* _Task brief_
You are to retype exactly the line with "This screenshot has width=1178, height=897." and every line after it in the entries below.

[Source material]

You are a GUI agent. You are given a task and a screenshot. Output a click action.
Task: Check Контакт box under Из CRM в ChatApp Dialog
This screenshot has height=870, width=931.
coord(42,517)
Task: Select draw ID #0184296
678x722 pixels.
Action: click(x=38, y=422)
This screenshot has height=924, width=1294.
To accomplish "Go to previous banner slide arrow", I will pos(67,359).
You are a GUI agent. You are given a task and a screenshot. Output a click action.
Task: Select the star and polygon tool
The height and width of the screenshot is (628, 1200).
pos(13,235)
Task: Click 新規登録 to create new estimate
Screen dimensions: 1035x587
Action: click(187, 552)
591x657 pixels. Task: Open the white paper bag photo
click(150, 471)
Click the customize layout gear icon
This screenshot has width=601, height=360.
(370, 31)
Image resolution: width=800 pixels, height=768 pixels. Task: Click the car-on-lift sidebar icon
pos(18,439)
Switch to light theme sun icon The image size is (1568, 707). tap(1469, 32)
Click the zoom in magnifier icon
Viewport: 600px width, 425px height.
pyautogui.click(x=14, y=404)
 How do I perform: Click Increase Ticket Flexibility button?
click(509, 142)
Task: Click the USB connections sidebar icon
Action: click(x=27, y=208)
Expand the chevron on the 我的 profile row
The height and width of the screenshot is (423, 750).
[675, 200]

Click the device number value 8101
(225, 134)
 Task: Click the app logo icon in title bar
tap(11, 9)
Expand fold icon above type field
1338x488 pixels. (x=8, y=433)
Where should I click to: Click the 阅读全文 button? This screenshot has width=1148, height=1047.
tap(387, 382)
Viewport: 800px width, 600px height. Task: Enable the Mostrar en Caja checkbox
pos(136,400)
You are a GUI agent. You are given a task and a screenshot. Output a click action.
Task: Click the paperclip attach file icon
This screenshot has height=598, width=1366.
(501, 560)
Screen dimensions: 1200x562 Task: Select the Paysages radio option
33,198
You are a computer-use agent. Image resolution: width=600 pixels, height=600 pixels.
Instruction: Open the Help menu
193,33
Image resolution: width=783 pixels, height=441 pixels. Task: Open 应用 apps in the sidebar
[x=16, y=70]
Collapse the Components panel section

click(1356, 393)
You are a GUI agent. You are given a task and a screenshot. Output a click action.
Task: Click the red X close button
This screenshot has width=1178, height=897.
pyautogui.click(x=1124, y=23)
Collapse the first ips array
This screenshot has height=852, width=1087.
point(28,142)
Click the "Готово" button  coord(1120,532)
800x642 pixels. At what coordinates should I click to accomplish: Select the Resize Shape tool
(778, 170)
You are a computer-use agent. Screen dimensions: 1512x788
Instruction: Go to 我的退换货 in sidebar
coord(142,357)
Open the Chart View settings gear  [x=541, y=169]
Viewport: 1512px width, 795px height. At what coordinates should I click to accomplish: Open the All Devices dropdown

[/Source material]

* _Task result_
This screenshot has width=1178, height=897.
pyautogui.click(x=1124, y=23)
Collapse the first ips array
This screenshot has height=852, width=1087.
point(28,142)
Click the "Готово" button  coord(1120,532)
800x642 pixels. At what coordinates should I click to accomplish: Select the Resize Shape tool
(778, 170)
You are a computer-use agent. Screen dimensions: 1512x788
Instruction: Go to 我的退换货 in sidebar
coord(142,357)
Open the Chart View settings gear  [x=541, y=169]
Viewport: 1512px width, 795px height. At what coordinates should I click to accomplish: Open the All Devices dropdown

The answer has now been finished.